• _Saved data entries_:

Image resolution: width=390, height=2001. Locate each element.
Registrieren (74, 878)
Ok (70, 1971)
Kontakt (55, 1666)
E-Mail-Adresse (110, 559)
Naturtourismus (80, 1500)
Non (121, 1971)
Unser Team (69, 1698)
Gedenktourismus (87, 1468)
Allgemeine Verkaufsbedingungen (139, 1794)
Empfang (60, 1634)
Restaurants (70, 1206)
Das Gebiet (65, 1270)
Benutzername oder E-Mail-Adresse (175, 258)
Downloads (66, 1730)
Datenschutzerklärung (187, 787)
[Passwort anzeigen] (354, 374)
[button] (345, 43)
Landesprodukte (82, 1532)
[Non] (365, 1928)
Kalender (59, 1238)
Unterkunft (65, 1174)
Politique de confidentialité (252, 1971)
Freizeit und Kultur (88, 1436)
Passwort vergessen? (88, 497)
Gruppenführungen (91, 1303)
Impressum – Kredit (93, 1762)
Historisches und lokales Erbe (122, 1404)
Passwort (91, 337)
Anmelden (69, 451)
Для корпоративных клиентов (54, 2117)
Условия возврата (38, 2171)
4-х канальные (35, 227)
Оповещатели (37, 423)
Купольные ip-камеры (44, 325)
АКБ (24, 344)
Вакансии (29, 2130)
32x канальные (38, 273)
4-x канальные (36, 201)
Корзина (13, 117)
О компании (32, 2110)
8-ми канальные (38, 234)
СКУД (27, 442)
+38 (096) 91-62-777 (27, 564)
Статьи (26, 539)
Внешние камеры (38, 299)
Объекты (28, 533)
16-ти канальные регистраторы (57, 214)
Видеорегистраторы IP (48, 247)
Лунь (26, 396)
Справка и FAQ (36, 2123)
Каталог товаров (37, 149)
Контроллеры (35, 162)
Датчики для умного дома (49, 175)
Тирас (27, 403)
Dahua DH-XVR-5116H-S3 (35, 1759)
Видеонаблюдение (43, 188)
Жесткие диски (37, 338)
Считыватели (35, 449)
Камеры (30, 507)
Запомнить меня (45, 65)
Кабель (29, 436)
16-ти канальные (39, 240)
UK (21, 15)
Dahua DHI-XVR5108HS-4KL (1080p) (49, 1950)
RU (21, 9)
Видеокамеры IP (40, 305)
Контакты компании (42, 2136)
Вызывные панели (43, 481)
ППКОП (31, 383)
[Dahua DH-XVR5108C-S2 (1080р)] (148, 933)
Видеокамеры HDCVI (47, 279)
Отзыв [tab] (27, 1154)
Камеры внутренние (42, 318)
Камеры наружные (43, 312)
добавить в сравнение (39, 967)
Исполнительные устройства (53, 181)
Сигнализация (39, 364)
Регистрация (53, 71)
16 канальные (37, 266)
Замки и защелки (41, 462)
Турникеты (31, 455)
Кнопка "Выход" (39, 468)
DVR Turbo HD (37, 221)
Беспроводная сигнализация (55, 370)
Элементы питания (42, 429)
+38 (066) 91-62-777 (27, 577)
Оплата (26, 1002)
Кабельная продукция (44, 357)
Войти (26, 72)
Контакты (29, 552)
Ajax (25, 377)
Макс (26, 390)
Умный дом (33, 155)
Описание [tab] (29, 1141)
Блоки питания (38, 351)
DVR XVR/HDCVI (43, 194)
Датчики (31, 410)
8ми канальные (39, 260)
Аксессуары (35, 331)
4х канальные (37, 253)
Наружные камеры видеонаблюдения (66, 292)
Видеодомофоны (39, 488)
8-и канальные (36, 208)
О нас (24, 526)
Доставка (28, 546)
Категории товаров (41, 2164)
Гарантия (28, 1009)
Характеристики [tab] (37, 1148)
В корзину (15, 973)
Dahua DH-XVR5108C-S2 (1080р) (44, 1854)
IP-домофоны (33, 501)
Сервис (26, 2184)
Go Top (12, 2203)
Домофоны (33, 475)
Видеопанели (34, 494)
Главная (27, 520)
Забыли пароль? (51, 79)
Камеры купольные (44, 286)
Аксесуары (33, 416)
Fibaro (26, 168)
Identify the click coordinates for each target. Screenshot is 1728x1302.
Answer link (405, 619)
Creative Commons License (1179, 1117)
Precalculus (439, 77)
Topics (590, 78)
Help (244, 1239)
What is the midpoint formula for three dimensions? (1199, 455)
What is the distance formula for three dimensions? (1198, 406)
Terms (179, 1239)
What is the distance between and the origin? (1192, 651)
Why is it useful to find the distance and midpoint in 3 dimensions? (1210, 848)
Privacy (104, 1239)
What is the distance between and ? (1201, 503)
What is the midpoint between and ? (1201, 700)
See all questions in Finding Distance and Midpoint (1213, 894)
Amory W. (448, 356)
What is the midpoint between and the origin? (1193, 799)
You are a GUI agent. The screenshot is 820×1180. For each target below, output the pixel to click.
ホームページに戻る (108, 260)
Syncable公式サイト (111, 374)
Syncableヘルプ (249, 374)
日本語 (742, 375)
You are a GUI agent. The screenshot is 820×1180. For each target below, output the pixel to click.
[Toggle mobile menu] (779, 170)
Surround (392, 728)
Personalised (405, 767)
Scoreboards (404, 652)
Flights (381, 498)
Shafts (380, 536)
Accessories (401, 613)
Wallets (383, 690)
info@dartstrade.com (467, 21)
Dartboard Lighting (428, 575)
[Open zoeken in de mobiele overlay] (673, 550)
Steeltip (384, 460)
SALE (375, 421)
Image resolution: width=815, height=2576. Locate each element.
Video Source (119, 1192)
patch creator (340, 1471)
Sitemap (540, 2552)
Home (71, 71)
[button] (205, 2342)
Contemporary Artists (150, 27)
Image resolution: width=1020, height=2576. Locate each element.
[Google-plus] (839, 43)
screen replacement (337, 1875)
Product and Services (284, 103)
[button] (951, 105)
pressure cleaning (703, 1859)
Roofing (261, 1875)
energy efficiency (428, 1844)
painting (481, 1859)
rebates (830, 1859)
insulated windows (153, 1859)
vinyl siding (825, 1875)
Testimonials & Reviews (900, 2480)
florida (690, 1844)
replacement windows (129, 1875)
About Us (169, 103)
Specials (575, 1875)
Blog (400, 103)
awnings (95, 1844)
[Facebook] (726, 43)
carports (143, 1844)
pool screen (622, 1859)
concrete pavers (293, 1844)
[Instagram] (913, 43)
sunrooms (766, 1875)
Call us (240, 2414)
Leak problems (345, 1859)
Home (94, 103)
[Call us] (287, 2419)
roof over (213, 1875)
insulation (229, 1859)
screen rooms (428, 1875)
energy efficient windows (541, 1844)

• _WHAT THE TASK REQUIRES_:
Keeping every character as it is, restate the lines above that run from the line with "Регистрация (53, 71)" through the line with "Answer link (405, 619)", both included, and nothing else.

• _WRITTEN REPLY_:
Регистрация (53, 71)
16 канальные (37, 266)
Замки и защелки (41, 462)
Турникеты (31, 455)
Кнопка "Выход" (39, 468)
DVR Turbo HD (37, 221)
Беспроводная сигнализация (55, 370)
Элементы питания (42, 429)
+38 (066) 91-62-777 (27, 577)
Оплата (26, 1002)
Кабельная продукция (44, 357)
Войти (26, 72)
Контакты (29, 552)
Ajax (25, 377)
Макс (26, 390)
Умный дом (33, 155)
Описание [tab] (29, 1141)
Блоки питания (38, 351)
DVR XVR/HDCVI (43, 194)
Датчики (31, 410)
8ми канальные (39, 260)
Аксессуары (35, 331)
4х канальные (37, 253)
Наружные камеры видеонаблюдения (66, 292)
Видеодомофоны (39, 488)
8-и канальные (36, 208)
О нас (24, 526)
Доставка (28, 546)
Категории товаров (41, 2164)
Гарантия (28, 1009)
Характеристики [tab] (37, 1148)
В корзину (15, 973)
Dahua DH-XVR5108C-S2 (1080р) (44, 1854)
IP-домофоны (33, 501)
Сервис (26, 2184)
Go Top (12, 2203)
Домофоны (33, 475)
Видеопанели (34, 494)
Главная (27, 520)
Забыли пароль? (51, 79)
Камеры купольные (44, 286)
Аксесуары (33, 416)
Fibaro (26, 168)
Identify the click coordinates for each target. Screenshot is 1728x1302.
Answer link (405, 619)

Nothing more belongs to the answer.